What if the methods least used by IT teams were, in fact, those that yielded the best returns?
Such was the main conclusion of a recent study by Gartner, which relegated such fashionable concepts as agile methodologies to the background in favor of focusing on techniques like ideas crowdsourcing, the generation of collaborative environments, or calculation of different metrics.
Mary Mesaglio, Research Vice-president at Gartner and a specialist in the role of the CIO, quoted in Forbes five “innovation hacks” (see photo) that, either together or separately, can drive companies or procure the greatest short-term return in the “digital arena”. Here is a summary:
1. Ideas crowdsourcing.
Collaborative work adds up, since each process of co-creation is, at the same time, a multiplier for ideas and knowledge. This is why more and more organizations are turning to ideas crowdsourcing in order to solve complex challenges, through a digital community that serves as a meeting point for collective ideas.

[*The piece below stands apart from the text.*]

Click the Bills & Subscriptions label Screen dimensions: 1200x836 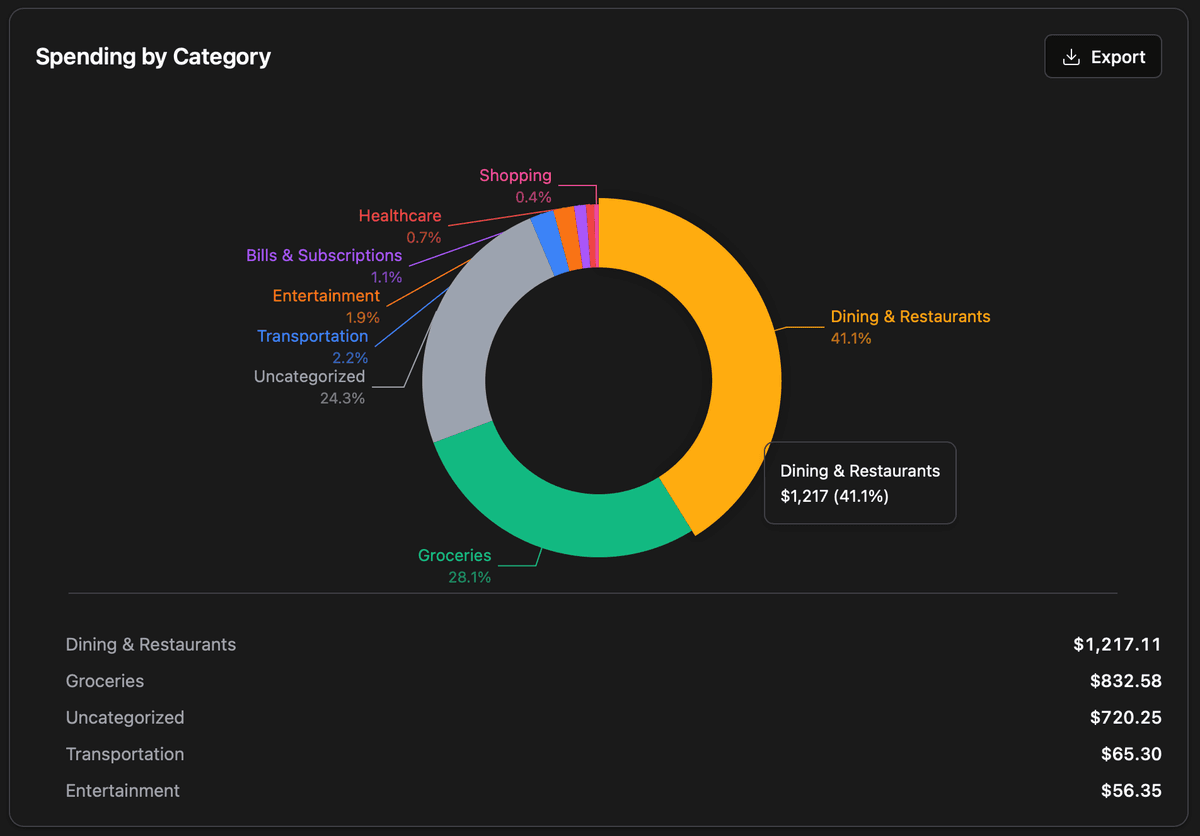coord(324,255)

On this point Gartner insists that any organization can develop a community–and an internal culture–of innovation, starting with the exposition of simple challenges (e.g. defining new formats for meetings) that can gradually increase in complexity.
2. Use of differentiated metrics.
Digital innovation requires numeric and behavioral quantification in order to calculate the degree of innovation, speed and agility of an organization, apart from the ROI that tends to worry senior management more than anything else.
Also gaining importance are tools that allow organizations, for example, to centralize different metrics, in real time and grouping together all the actors, in a maturation process that transforms ideas into products. In short, measuring a company’s degree of innovation.
See more: We facilitate constant monitoring of your ROI in your innovation practices.
3. Continued management of Innovation.
This is one more element in the company that leads to the creation of a routine for innovative practices. Gartner holds that ideas need to “have a home”; a specific and distinctive place for their incubation that is creative, conductive to innovation, and brings the entire organization together.
4. Working with startups.
Forging collaboration agreements with external agents–startups, incubators, universities–allows large companies to incorporate talent and know-how related to specific projects, making the most of existing and differential knowledge beyond the boundaries of our organizations.
5. Differentiated funding.
Reserving a small part of our budget to digital innovation initiatives can become a great investment and unexpected leverage for change that opens the door to disruptive scenarios.
This step can cause important internal resistance, but in such cases Gartner reminds us that unexplored opportunities in the digital era can bring about more risks than taking measures that may, a priori, seem uncertain experiments.